Cost-benefit analysis requires clear statement for Mainz
A decade full of dedication and passion for international rapid chess has come to an end in Mainz. A splendid decade from 2001 to 2010 with ground-breaking innovations in tournament organization for world class players and amateurs alike and the “Mainz System” Chess960, based on the ideas of the American World Champion Robert James “Bobby” Fischer, made the distinction between the Chess Classic and other classical tournaments. Speed and entertainment, service and amenities for the spectators and participants were the ingredients of a unique merger that took place once a year between the 2000-year old royal game and the ancient city of Mainz. The main goal of the organizers back in 1994 was to connect the small world of chess with everyday society. Explaining the complex game of chess to a bigger audience, for chess amateurs and laymen with the use of modern technology was the next step, which was thoroughly and systematically implemented in the event. This yearly meeting place for chess players was highly appreciated by professionals and amateurs and the Chess Classic became a nationally and internationally renowned event, without a doubt one of the highlights on the international chess calendar. The clarity and reliability of the annual world championships in rapid chess and Chess960 and the clear qualification rules in the open tournaments was appreciated by everyone – over the years the organizers had created their own brand. The Chess Classic atmosphere with the spacious Rheingoldhalle, Congress Centre and Hilton Mainz, on the banks of the river Rhine, but still in the centre of the city Mainz was perfect and unparalleled for a top-class and mass sports event.
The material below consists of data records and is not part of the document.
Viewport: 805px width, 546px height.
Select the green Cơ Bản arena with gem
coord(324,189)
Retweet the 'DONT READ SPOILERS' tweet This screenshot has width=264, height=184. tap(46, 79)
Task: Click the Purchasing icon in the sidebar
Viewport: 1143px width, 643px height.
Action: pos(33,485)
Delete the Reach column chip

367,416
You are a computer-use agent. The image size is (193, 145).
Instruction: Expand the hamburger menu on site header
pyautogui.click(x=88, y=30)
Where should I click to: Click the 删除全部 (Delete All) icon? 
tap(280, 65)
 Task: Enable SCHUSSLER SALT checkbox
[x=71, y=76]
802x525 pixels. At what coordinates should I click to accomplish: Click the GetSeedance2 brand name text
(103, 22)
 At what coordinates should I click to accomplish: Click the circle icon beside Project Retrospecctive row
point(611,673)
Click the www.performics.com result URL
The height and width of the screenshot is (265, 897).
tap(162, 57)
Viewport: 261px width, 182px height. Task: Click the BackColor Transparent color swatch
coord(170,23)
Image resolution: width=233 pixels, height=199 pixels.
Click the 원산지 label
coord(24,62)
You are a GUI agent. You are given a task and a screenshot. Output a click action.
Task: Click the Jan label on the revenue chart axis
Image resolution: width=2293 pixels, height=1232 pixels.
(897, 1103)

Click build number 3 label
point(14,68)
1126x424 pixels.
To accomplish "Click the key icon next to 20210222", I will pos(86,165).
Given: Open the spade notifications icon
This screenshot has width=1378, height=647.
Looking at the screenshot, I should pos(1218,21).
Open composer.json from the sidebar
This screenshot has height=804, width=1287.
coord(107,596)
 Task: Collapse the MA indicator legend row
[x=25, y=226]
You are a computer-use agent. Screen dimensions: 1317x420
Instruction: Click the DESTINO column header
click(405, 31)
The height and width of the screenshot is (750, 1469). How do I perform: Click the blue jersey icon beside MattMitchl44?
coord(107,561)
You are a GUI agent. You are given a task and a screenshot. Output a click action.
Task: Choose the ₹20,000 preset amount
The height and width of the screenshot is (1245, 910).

If all the conditions in Mainz are perfect: why on earth will there be no next tournament, numerous friends of the Chess Classic are bound to ask? And it is a justified question. Maybe the answer of Vladimir Kramnik back in 2001, who was chess world champion at that time after his heroic win over Gary Kasparov, comes closest to the truth. During the Champions Dinner, one of the main sponsors of the event asked him: “How important is this first and unique match with the Fide world champion Viswanathan Anand from India, here in Mainz?” The answer was: “Not so important, this is just a rapid chess match”.
The city of Mainz, its Lord Mayor Jens Beutel and the Chess Tigers e.V. with its chairman Hans-Walter Schmitt would like to thank the long-time sponsors, players and spectators, the international journalists and many volunteers in this seventeen breathtakingly years that rushed past. We have shaped and organized the event seven years in Frankfurt, followed up by ten years in Mainz with inspiration and expertise. We have put our heart and passion into the Chess Classic. There is a quote by the Austrian dramatist and novelist Arthur Schnitzler, which says it all: “Am Ende gilt doch nur, was wir getan und gelebt – und nicht, was wir ersehnt haben.“ (“In the End, all that matters is what we have done and lived – not what we have longed for”)
We would like to apologize to our champions because there will be no title matches in 2011. However, should a “white knight” show up, who wants to grant the Chess Classic a secure financial future, the Chess Tigers are ready to go!